Le vote évangélique « décisif », selon un pasteur proche de Bolsonaro

À la tête d’un empire de 150 temples évangéliques, le pasteur brésilien Silas Malafaia, ami intime et conseiller informel du président Jair Bolsonaro, est impliqué à fond dans la campagne pour le faire réélire.

« Je me suis rendu compte de ce que c’est que d’être puissant », a confié à l’AFP le chef de l’Assemblée de Dieu Victoire dans le Christ (ADEVC).

Il dirige cette Église depuis 12 ans et se targue d’avoir multiplié par dix le nombre de fidèles, « de 20.000 à 200.000 ».

« Quiconque peut tenter d’influencer les élections, pourquoi pas moi?
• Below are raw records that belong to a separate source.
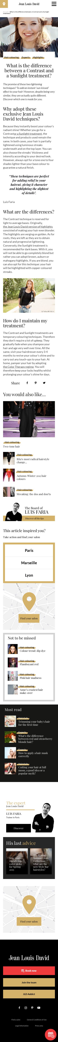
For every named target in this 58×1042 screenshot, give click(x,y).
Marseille (29, 563)
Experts (26, 57)
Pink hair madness (30, 677)
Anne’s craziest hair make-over (31, 691)
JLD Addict (29, 994)
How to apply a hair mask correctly (33, 755)
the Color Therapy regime (18, 366)
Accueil (5, 12)
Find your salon (29, 618)
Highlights (38, 57)
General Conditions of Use (37, 1020)
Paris (29, 550)
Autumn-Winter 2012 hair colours (31, 477)
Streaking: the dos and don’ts (34, 494)
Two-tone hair (11, 446)
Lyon (29, 575)
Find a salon (15, 1020)
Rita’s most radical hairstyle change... (33, 461)
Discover (19, 828)
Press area (39, 1026)
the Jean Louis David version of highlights (28, 226)
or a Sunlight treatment (28, 133)
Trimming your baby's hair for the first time (34, 723)
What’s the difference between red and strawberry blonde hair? (35, 739)
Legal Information (21, 1026)
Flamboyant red (29, 664)
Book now (29, 970)
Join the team (29, 982)
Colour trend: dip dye (32, 650)
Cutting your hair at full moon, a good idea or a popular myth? (32, 770)
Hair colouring (11, 57)
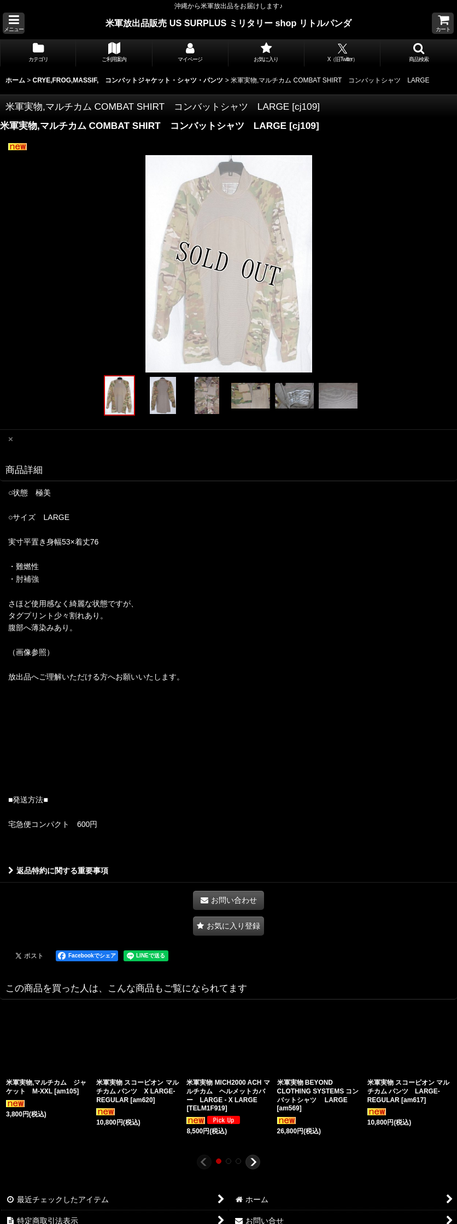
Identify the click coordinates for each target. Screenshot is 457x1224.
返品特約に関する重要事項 (58, 870)
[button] (14, 23)
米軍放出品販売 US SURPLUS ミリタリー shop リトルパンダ (228, 23)
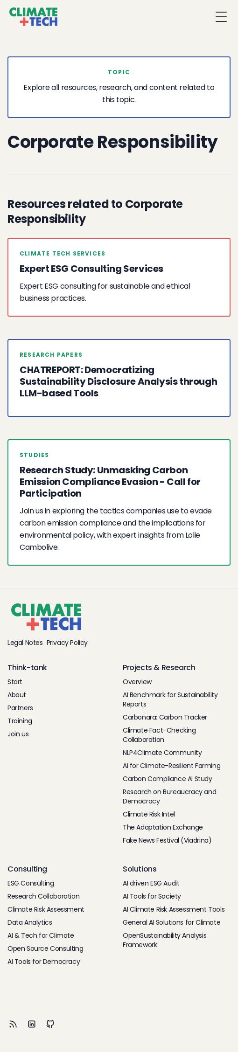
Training (19, 721)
Les syndicalistes, les médecins, les communistes le font bien », lâche cet homme de 63 ans au teint hâlé et au crâne dégarni.

« Si je publie une vidéo, elle atteint plus de 500.000 vues en quelques heures », assure cette star des programmes télé-évangéliques, qui compte plus de 10 millions d’abonnés sur les réseaux sociaux.
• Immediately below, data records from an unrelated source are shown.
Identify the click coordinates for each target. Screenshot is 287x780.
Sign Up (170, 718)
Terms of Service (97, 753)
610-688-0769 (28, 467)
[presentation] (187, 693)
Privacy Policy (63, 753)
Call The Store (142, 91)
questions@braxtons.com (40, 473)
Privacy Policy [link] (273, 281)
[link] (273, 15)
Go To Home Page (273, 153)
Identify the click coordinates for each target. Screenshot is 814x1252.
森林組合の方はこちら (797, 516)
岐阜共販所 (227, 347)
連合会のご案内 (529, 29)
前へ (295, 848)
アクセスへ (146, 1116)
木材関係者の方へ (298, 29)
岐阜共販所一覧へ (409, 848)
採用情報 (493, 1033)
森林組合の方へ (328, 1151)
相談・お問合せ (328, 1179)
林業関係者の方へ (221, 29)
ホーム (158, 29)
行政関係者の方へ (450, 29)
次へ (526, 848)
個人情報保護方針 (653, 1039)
Dans l’une de ses vidéos, il n’hésite pas à affirmer que « la cachaça (alcool de canne brésilien) a détruit les neurones » de l’ex-président de gauche Luiz Inacio Lula da Silva, qui devance Jair Bolsonaro dans les sondages pour le scrutin du 2 octobre.

Le pasteur Malafaia soutient Bolsonaro car ce dernier défend les valeurs conservatrices chères à la plupart des évangéliques, qui rejettent notamment le droit à l’avortement et le mariage gay.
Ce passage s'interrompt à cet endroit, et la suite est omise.